[EXERCISE DATA Boundary: Start]
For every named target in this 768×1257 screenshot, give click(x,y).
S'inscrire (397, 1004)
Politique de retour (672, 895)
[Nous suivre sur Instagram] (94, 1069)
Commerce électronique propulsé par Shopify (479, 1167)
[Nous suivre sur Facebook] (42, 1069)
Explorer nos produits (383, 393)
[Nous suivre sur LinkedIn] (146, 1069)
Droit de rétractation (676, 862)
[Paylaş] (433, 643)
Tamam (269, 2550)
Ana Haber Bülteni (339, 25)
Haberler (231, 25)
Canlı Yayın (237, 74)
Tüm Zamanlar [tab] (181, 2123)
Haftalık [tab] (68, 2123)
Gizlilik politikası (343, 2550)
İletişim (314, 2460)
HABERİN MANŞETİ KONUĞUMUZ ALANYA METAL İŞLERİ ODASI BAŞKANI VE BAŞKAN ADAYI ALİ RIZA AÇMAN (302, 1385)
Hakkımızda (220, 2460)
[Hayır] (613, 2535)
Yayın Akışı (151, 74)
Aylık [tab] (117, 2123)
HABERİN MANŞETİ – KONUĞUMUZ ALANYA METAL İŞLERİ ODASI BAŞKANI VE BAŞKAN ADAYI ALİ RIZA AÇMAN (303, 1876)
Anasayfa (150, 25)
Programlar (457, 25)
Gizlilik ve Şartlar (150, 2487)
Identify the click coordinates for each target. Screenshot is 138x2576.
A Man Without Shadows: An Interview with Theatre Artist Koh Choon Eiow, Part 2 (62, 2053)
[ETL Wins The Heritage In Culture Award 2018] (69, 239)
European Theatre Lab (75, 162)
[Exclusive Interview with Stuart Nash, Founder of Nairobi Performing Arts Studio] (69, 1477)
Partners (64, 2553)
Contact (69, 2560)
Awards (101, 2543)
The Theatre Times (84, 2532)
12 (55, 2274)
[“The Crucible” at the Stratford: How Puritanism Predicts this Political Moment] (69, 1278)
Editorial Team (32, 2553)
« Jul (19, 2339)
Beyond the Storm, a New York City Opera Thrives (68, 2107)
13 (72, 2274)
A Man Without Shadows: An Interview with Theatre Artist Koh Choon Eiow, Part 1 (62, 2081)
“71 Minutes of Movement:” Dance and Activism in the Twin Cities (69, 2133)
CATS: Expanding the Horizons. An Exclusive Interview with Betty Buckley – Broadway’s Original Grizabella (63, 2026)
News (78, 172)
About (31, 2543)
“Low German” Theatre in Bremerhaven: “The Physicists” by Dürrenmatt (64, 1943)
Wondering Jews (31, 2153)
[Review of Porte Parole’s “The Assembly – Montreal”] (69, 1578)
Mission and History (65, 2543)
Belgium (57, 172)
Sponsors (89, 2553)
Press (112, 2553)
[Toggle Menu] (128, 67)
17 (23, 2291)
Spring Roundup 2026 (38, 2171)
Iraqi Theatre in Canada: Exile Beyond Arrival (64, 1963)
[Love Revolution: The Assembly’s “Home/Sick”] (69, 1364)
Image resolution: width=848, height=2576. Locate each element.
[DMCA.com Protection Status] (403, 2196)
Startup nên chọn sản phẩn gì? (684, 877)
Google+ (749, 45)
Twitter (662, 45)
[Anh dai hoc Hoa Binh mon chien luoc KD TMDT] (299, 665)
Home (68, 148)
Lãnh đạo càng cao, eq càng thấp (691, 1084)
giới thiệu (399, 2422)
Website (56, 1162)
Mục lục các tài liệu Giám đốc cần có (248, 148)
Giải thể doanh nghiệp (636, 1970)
[EXERCISE DATA Boundary: End]
**ACTIVITY**
Please transcribe only the lines in the records above running from the line that has "Belgium (57, 172)" through the line that has "Twitter (662, 45)", both included, exactly as they appear.

**ANSWER TO THE PROBLEM**
Belgium (57, 172)
Sponsors (89, 2553)
Press (112, 2553)
[Toggle Menu] (128, 67)
17 (23, 2291)
Spring Roundup 2026 (38, 2171)
Iraqi Theatre in Canada: Exile Beyond Arrival (64, 1963)
[Love Revolution: The Assembly’s “Home/Sick”] (69, 1364)
Image resolution: width=848, height=2576. Locate each element.
[DMCA.com Protection Status] (403, 2196)
Startup nên chọn sản phẩn gì? (684, 877)
Google+ (749, 45)
Twitter (662, 45)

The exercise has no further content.